Cass County has received CARES Act funding in the amount of $3,692,442. Local businesses and nonprofits can now apply to the county for relief funds to help them with COVID-19 related loss and expenses. An application for funding is on the Cass County website at co.cass.mn.us with a brief overview of eligible expenses and qualifying criteria.

Environmental Services Director John Ringle reported an increase in recycling but also recycling contamination at county drop-sites. Residents have been throwing typical household garbage in with recycled materials, which contaminates it, resulting in thousands of dollars in expenses that the county has to pay. Residents pay a solid waste assessment fee to the county every year on their property taxes to help defer recycling costs, but when household garbage is put in with recyclable materials costs sky-rocket out of control. These costs could potentially shut down county recycling services.

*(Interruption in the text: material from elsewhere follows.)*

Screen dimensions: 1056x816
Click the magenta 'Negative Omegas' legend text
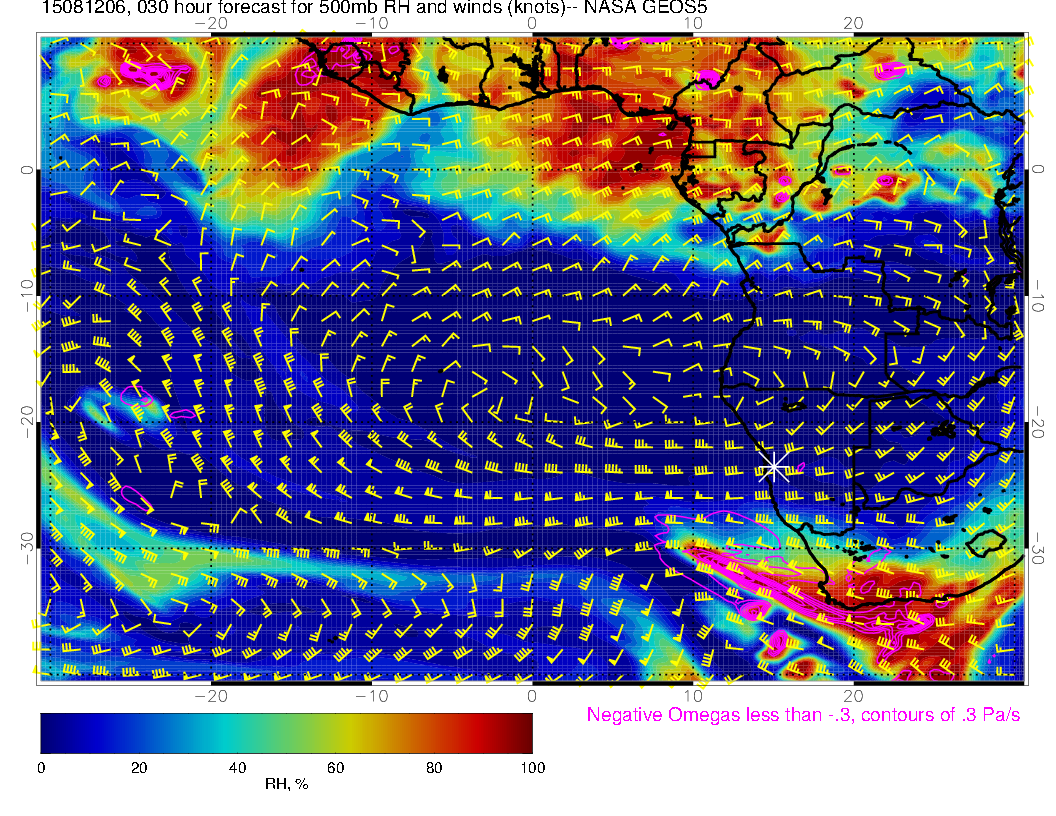803,716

Chief Financial Officer Sandra Norikane reported 2019 preliminary audit results. With state auditors unable to come on-site for a visit the audit was done via phone, email, and zoom.

The 2020 budget to actual report has property tax collections on track; reinvestment of matured securities are at lower rates than 2019; and departments are experiencing increased expenses while watching vacancies and department need to help balance budgets. Revenue generated by the Local Option Sales Tax has increased and the county has found funding sources to offset unanticipated costs, while some expenses may get covered through CARES Act funding.

Norikane concluded that due to a solid performance in 2019 the county is in a good position to deal with unforseen expenses and events this year.

Jeff Wig, Vice President for Entrepreneurship with the Initiative Foundation reported $153,000 in emergency relief funds, seed funds to support child care providers and $1.2 million in emergency funds to 56 small businesses. The Initiative Foundation has also changed  its grant guidelines to allow more flexible options to deal with COVID-19. The whole Initiative Foundation report can be found on the county website.

County Highway Engineer Darrick Anderson reported that Structural Specialties was awarded the contract to replace the Soo Line ATV trail bridge that was destroyed by an arson fire in September 2018.

Structural Specialties bid $635,534, which was 1.5 percent under the County Engineer’s estimate and also lower than the other five bids.